Cette question soulève une importante problématique juridique liée au fait que des accords entre L'Union européenne, le Kenya et les Seychelles ont été passés dans ce cadre. La culture juridique de ces deux pays est fondée sur la common law plutôt que sur le droit continental, et cela mérite réflexion, car nous devons être conscients des conséquences que cela pourrait avoir à terme sur les relations juridiques avec ces deux États.

En outre, les forces françaises disposeront désormais d'une habilitation claire pour intervenir face à ce type d'infraction. La loi du 15 juillet 1994 qui régit l'exercice des pouvoirs de police de l'État en mer ne comporte aujourd'hui que deux piliers : l'un traite de la lutte contre le trafic de stupéfiants et de substances psychotropes, l'autre de la lutte contre l'immigration illégale par mer. Le projet de loi en ajoute un troisième, relatif à la lutte contre la piraterie maritime. Il s'agit là d'une avancée majeure.
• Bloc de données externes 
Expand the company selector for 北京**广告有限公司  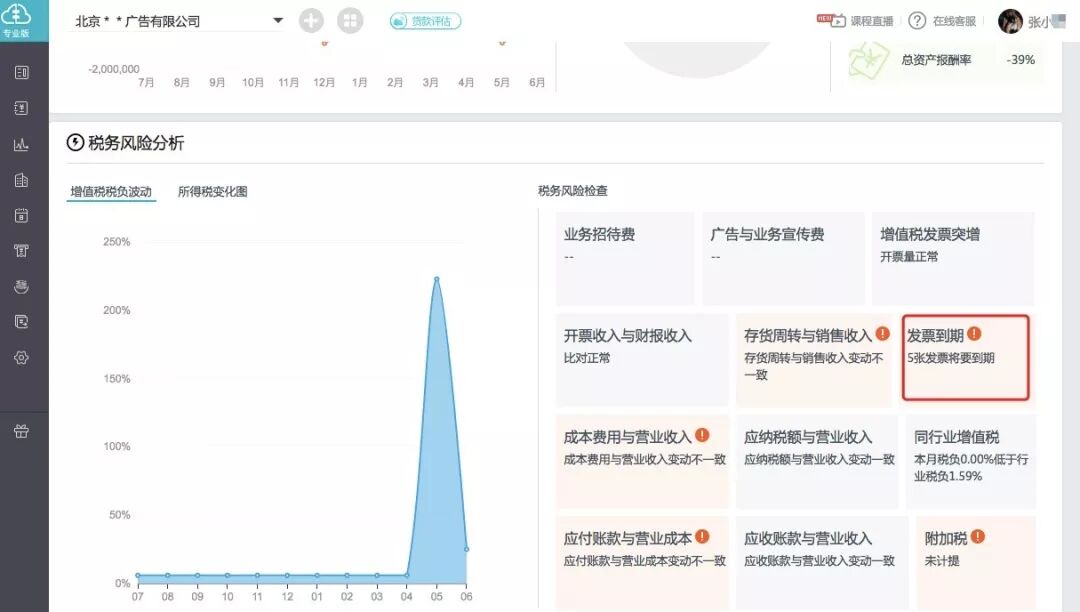[x=277, y=19]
Enfin, comme vous le savez, le projet de loi décrit les conditions dans lesquelles les pirates présumés peuvent être consignés à bord, pour le temps strictement nécessaire à leur remise aux autorités judiciaires, françaises ou étrangères.
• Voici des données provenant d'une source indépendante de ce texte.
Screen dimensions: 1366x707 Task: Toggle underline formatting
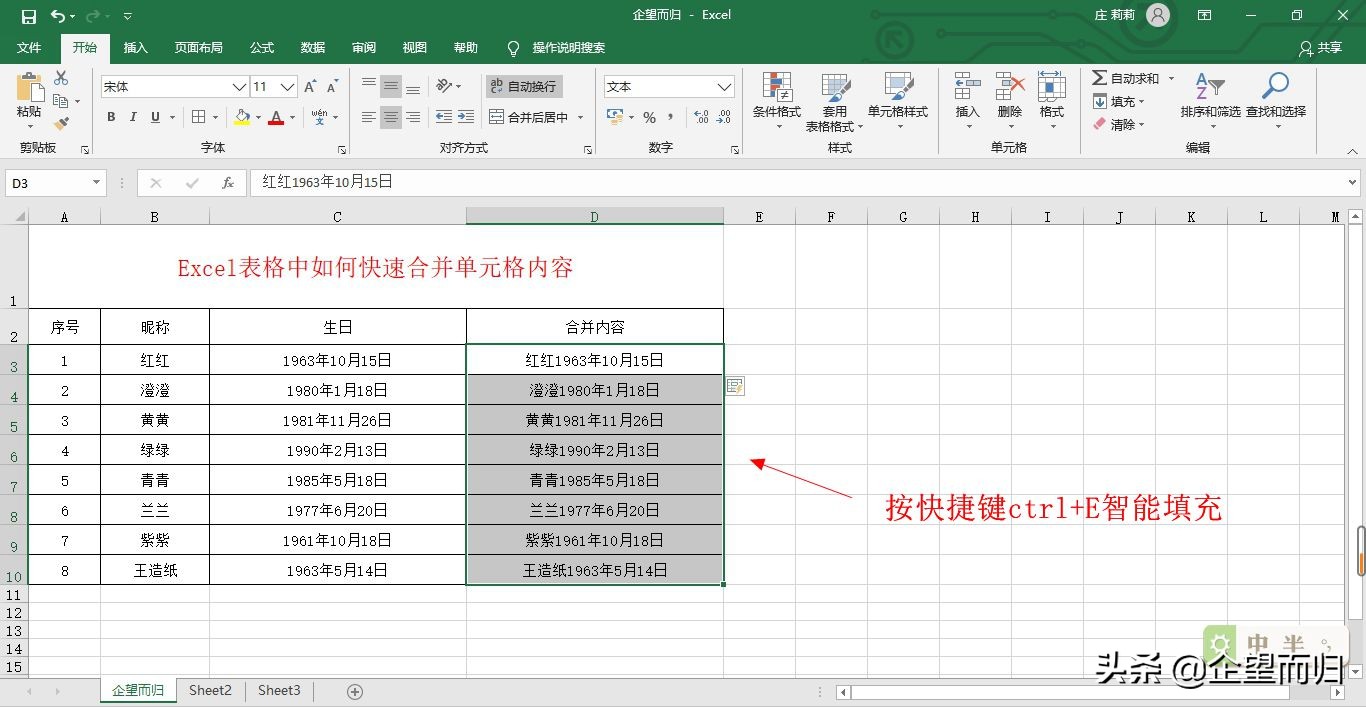tap(155, 117)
Nous nous réjouissons du fait qu'il tienne compte des critiques formulées par la Cour européenne des droits de l'homme qui, dans son arrêt Medvedyev de 2008, avait condamné la France au motif que la consignation d'une personne arrêtée dans le cadre de la lutte contre le trafic de stupéfiants contrevenait à la Convention. La Cour a en effet estimé que la privation de liberté n'avait pas été décidée par une autorité judiciaire suffisamment indépendante. En conséquence, ce texte fait intervenir dans les 48 heures le juge des libertés et de la détention, qui autorisera ou non la consignation à bord, et devra renouveler cette autorisation tous les cinq jours.

Le rapporteur a insisté à raison sur l'impérieuse obligation, à terme, d'examiner ce problème de manière plus large, et de poser la question des évolutions juridiques ultérieures. Je pense notamment à la spécificité de certaines de nos eaux territoriales, ou zones économiques exclusives, notamment les îles éparses au large de la côte de Madagascar, qui posent un problème réel auquel notre droit n'apporte pas de réponse satisfaisante.

En conclusion, je souhaite saluer le travail de grande qualité et unanimement apprécié du rapporteur, et me féliciter du consensus qui a régné au sein de la commission de la défense et qui a permis que ce texte soit adopté à l'unanimité. Vous l'aurez compris, le groupe Nouveau Centre et apparentés votera sans réserve ce texte équilibré qui fera de la France un pays pionnier dans la lutte contre la piraterie maritime après avoir été à l'initiative de la mobilisation internationale en la matière. (Applaudissements sur les bancs des groupes NC et UMP.)